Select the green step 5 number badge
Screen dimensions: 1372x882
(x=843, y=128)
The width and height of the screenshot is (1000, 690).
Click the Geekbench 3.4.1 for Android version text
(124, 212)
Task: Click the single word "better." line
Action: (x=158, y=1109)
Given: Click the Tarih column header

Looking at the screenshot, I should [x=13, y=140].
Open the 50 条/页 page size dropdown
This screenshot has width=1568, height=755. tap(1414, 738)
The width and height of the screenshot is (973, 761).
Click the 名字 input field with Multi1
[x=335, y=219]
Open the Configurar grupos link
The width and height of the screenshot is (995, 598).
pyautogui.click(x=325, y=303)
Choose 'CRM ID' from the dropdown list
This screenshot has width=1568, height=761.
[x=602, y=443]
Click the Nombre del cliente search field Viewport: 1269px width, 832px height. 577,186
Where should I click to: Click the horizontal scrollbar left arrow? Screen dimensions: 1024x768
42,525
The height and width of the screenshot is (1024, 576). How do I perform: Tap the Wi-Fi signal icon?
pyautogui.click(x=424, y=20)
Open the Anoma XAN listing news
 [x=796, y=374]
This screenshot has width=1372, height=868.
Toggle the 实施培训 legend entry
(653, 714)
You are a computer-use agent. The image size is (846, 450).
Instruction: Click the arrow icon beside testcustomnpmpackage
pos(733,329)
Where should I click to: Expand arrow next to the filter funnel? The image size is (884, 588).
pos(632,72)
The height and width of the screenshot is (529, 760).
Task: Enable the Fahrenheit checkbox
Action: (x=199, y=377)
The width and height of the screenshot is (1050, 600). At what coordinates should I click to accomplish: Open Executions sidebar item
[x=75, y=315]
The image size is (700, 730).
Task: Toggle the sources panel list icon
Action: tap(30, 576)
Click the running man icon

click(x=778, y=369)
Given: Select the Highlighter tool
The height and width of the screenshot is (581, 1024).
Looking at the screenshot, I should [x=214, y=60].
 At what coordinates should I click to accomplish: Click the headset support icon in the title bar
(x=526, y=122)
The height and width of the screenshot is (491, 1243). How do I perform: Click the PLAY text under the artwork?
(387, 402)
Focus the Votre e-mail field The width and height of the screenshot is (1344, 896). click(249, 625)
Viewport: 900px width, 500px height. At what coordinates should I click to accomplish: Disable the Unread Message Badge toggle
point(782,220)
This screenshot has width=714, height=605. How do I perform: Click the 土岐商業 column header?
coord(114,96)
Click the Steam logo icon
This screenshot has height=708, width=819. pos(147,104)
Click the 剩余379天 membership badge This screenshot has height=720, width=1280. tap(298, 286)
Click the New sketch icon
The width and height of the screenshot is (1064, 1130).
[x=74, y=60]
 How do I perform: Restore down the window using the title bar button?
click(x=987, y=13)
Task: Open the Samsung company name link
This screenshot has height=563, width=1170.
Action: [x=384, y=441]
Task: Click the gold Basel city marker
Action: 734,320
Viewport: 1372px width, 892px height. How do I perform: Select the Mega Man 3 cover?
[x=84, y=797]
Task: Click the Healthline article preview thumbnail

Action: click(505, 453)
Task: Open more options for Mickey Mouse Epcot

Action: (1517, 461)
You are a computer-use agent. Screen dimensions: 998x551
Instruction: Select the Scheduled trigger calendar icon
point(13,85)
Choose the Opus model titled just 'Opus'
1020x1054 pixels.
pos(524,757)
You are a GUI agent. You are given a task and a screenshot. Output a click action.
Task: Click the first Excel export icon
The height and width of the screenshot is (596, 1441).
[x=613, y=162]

========

Everything in the material above is to be copied exactly.

▶ Worked solution:
Select the green step 5 number badge
Screen dimensions: 1372x882
(x=843, y=128)
The width and height of the screenshot is (1000, 690).
Click the Geekbench 3.4.1 for Android version text
(124, 212)
Task: Click the single word "better." line
Action: (x=158, y=1109)
Given: Click the Tarih column header

Looking at the screenshot, I should [x=13, y=140].
Open the 50 条/页 page size dropdown
This screenshot has width=1568, height=755. tap(1414, 738)
The width and height of the screenshot is (973, 761).
Click the 名字 input field with Multi1
[x=335, y=219]
Open the Configurar grupos link
The width and height of the screenshot is (995, 598).
pyautogui.click(x=325, y=303)
Choose 'CRM ID' from the dropdown list
This screenshot has width=1568, height=761.
[x=602, y=443]
Click the Nombre del cliente search field Viewport: 1269px width, 832px height. 577,186
Where should I click to: Click the horizontal scrollbar left arrow? Screen dimensions: 1024x768
42,525
The height and width of the screenshot is (1024, 576). How do I perform: Tap the Wi-Fi signal icon?
pyautogui.click(x=424, y=20)
Open the Anoma XAN listing news
 [x=796, y=374]
This screenshot has width=1372, height=868.
Toggle the 实施培训 legend entry
(653, 714)
You are a computer-use agent. The image size is (846, 450).
Instruction: Click the arrow icon beside testcustomnpmpackage
pos(733,329)
Where should I click to: Expand arrow next to the filter funnel? The image size is (884, 588).
pos(632,72)
The height and width of the screenshot is (529, 760).
Task: Enable the Fahrenheit checkbox
Action: (x=199, y=377)
The width and height of the screenshot is (1050, 600). At what coordinates should I click to accomplish: Open Executions sidebar item
[x=75, y=315]
The image size is (700, 730).
Task: Toggle the sources panel list icon
Action: tap(30, 576)
Click the running man icon

click(x=778, y=369)
Given: Select the Highlighter tool
The height and width of the screenshot is (581, 1024).
Looking at the screenshot, I should [x=214, y=60].
 At what coordinates should I click to accomplish: Click the headset support icon in the title bar
(x=526, y=122)
The height and width of the screenshot is (491, 1243). How do I perform: Click the PLAY text under the artwork?
(387, 402)
Focus the Votre e-mail field The width and height of the screenshot is (1344, 896). click(249, 625)
Viewport: 900px width, 500px height. At what coordinates should I click to accomplish: Disable the Unread Message Badge toggle
point(782,220)
This screenshot has width=714, height=605. How do I perform: Click the 土岐商業 column header?
coord(114,96)
Click the Steam logo icon
This screenshot has height=708, width=819. pos(147,104)
Click the 剩余379天 membership badge This screenshot has height=720, width=1280. tap(298, 286)
Click the New sketch icon
The width and height of the screenshot is (1064, 1130).
[x=74, y=60]
 How do I perform: Restore down the window using the title bar button?
click(x=987, y=13)
Task: Open the Samsung company name link
This screenshot has height=563, width=1170.
Action: [x=384, y=441]
Task: Click the gold Basel city marker
Action: 734,320
Viewport: 1372px width, 892px height. How do I perform: Select the Mega Man 3 cover?
[x=84, y=797]
Task: Click the Healthline article preview thumbnail

Action: click(505, 453)
Task: Open more options for Mickey Mouse Epcot

Action: (1517, 461)
You are a computer-use agent. Screen dimensions: 998x551
Instruction: Select the Scheduled trigger calendar icon
point(13,85)
Choose the Opus model titled just 'Opus'
1020x1054 pixels.
pos(524,757)
You are a GUI agent. You are given a task and a screenshot. Output a click action.
Task: Click the first Excel export icon
The height and width of the screenshot is (596, 1441).
[x=613, y=162]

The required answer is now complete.